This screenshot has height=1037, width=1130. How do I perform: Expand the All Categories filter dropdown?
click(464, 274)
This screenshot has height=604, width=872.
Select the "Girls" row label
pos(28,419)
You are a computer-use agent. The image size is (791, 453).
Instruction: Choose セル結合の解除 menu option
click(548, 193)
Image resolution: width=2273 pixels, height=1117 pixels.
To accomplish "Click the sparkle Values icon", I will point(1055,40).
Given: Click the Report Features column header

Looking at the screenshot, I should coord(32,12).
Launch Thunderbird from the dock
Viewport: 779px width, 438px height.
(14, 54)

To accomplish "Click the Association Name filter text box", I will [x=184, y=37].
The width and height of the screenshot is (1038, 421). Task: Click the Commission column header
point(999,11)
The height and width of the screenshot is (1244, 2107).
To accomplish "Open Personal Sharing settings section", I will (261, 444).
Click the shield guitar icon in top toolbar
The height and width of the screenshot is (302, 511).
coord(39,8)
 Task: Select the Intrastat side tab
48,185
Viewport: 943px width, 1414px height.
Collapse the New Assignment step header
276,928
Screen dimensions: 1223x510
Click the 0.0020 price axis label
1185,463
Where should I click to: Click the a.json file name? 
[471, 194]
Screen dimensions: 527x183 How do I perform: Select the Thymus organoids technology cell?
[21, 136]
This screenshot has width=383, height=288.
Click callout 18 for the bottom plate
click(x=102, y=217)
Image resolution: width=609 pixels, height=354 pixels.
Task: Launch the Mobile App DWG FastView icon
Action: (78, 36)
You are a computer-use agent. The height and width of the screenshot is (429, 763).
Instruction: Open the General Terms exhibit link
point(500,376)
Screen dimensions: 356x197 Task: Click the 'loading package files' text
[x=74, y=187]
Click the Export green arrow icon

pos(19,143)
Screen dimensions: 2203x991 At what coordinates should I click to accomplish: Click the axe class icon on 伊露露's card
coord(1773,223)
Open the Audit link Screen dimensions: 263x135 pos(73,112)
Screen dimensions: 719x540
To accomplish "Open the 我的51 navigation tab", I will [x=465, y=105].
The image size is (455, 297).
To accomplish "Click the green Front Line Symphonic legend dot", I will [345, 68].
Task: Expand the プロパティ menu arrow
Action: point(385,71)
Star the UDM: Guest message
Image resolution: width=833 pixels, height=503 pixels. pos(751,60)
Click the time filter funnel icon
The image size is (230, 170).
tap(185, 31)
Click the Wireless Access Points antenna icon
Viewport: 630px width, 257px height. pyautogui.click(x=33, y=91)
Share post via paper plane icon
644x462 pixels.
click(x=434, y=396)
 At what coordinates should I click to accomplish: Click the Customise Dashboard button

Task goal:
Could you rewrite all of the material above with "Screen dimensions" changed to "Screen size" wherever it occurs, leaving everything else as it is?

Answer to the exercise:
This screenshot has height=1037, width=1130. How do I perform: Expand the All Categories filter dropdown?
click(464, 274)
This screenshot has height=604, width=872.
Select the "Girls" row label
pos(28,419)
You are a computer-use agent. The image size is (791, 453).
Instruction: Choose セル結合の解除 menu option
click(548, 193)
Image resolution: width=2273 pixels, height=1117 pixels.
To accomplish "Click the sparkle Values icon", I will point(1055,40).
Given: Click the Report Features column header

Looking at the screenshot, I should coord(32,12).
Launch Thunderbird from the dock
Viewport: 779px width, 438px height.
(14, 54)

To accomplish "Click the Association Name filter text box", I will [x=184, y=37].
The width and height of the screenshot is (1038, 421). Task: Click the Commission column header
point(999,11)
The height and width of the screenshot is (1244, 2107).
To accomplish "Open Personal Sharing settings section", I will (261, 444).
Click the shield guitar icon in top toolbar
The height and width of the screenshot is (302, 511).
coord(39,8)
 Task: Select the Intrastat side tab
48,185
Viewport: 943px width, 1414px height.
Collapse the New Assignment step header
276,928
Screen size: 1223x510
Click the 0.0020 price axis label
1185,463
Where should I click to: Click the a.json file name? 
[471, 194]
Screen size: 527x183 How do I perform: Select the Thymus organoids technology cell?
[21, 136]
This screenshot has width=383, height=288.
Click callout 18 for the bottom plate
click(x=102, y=217)
Image resolution: width=609 pixels, height=354 pixels.
Task: Launch the Mobile App DWG FastView icon
Action: (78, 36)
You are a computer-use agent. The height and width of the screenshot is (429, 763).
Instruction: Open the General Terms exhibit link
point(500,376)
Screen size: 356x197 Task: Click the 'loading package files' text
[x=74, y=187]
Click the Export green arrow icon

pos(19,143)
Screen size: 2203x991 At what coordinates should I click to accomplish: Click the axe class icon on 伊露露's card
coord(1773,223)
Open the Audit link Screen size: 263x135 pos(73,112)
Screen size: 719x540
To accomplish "Open the 我的51 navigation tab", I will [x=465, y=105].
The image size is (455, 297).
To accomplish "Click the green Front Line Symphonic legend dot", I will [345, 68].
Task: Expand the プロパティ menu arrow
Action: point(385,71)
Star the UDM: Guest message
Image resolution: width=833 pixels, height=503 pixels. pos(751,60)
Click the time filter funnel icon
The image size is (230, 170).
tap(185, 31)
Click the Wireless Access Points antenna icon
Viewport: 630px width, 257px height. pyautogui.click(x=33, y=91)
Share post via paper plane icon
644x462 pixels.
click(x=434, y=396)
 At what coordinates should I click to accomplish: Click the Customise Dashboard button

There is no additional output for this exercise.